First thing that I asked myself - What will people think? Will they think I am mad? Will they make insensitive remarks? It doesn't really matter what people think. No one should condemn us for our decisons, its our life...not theirs! So mama starts googling when she feels ....she's having the symptom of 'morning sickness' volla mama! Here some of it:
"I will be 47 this Dec and my chilren are 4 and 15months,I have loved being an older mum despite very negative comments from my consultant at the onset of my 1st pregnancy ,they are both perfectly healthy.I would have loved more,however biologically it is probably too late for more..but it hasn't stopped the longing (I am being greedy I know) anyone else feel the same? "
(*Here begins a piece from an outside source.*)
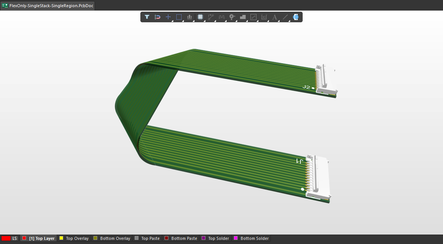This screenshot has height=244, width=443.
Task: Click the Align Objects bar chart icon
Action: [190, 17]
"I had my first at 25 and my third at 42 so we are quite similar. For some reason, giving birth at 42 didn't faze me at all - I was so excited about how lucky I was to be a mum again.
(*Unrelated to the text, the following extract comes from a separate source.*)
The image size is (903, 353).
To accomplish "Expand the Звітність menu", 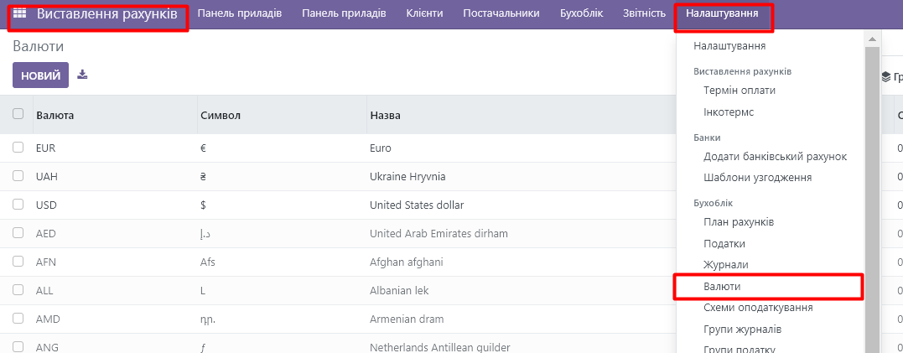I will coord(644,13).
However, in my mind it seems an enormous gulf between 42 and 46 which is how old I'd be when/if I have this one. (There seem to be plenty of mums in the 40-44 age bracket but hardly any over).
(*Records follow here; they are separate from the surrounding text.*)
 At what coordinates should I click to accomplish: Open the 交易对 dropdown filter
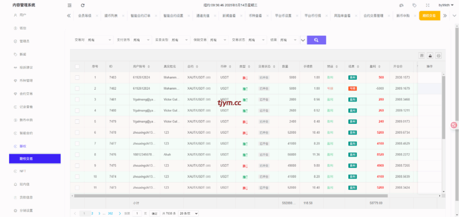(100, 40)

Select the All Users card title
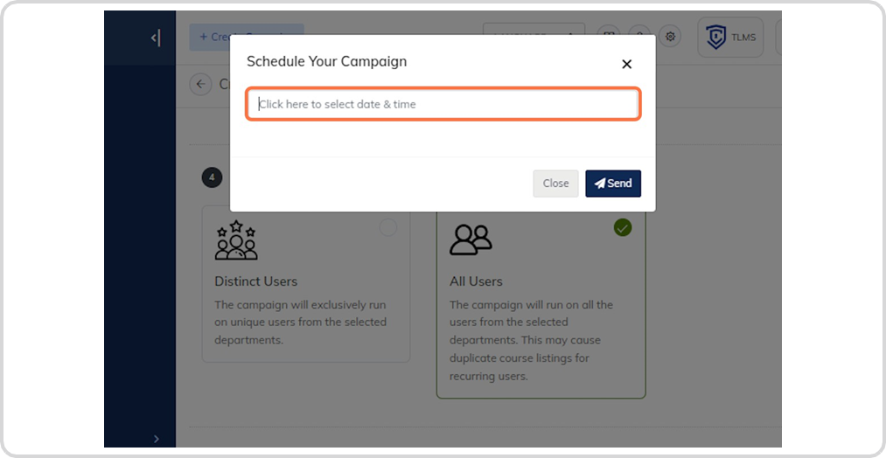pyautogui.click(x=476, y=281)
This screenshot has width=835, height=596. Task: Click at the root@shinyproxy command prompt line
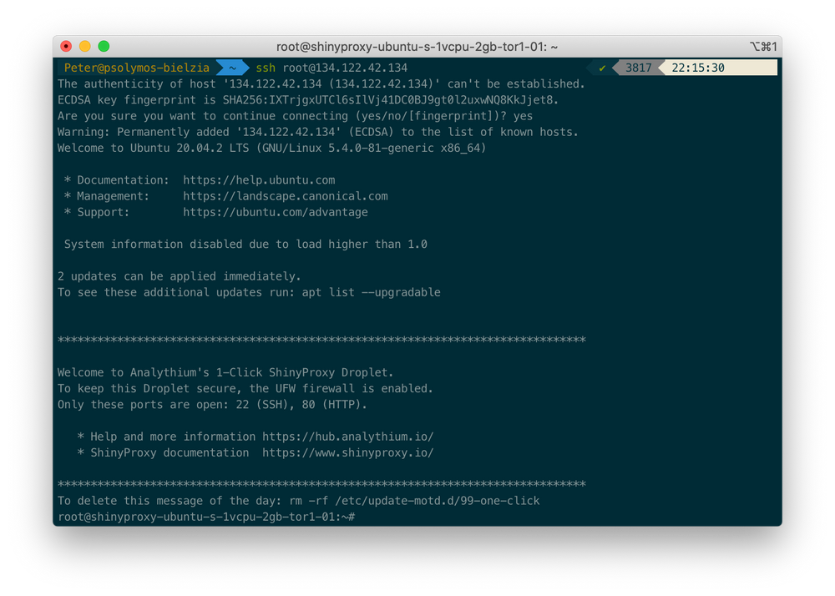tap(206, 517)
I suppose I worry about the fact that there will be such a big age gap between us - my own mum died at 57 which I coped with because I was 32 but if I'd been 15, say, it would have been much more of a tragedy... "
As usual, he is always there for me...giving me courage with his fav line ...."It is part of me growing inside you..." And I can feel the closeness, the caring gesture...the abundance of luv! Could it be "Made in Melbourne"?
A part of me was hoping I'd had a false positive pregnancy test!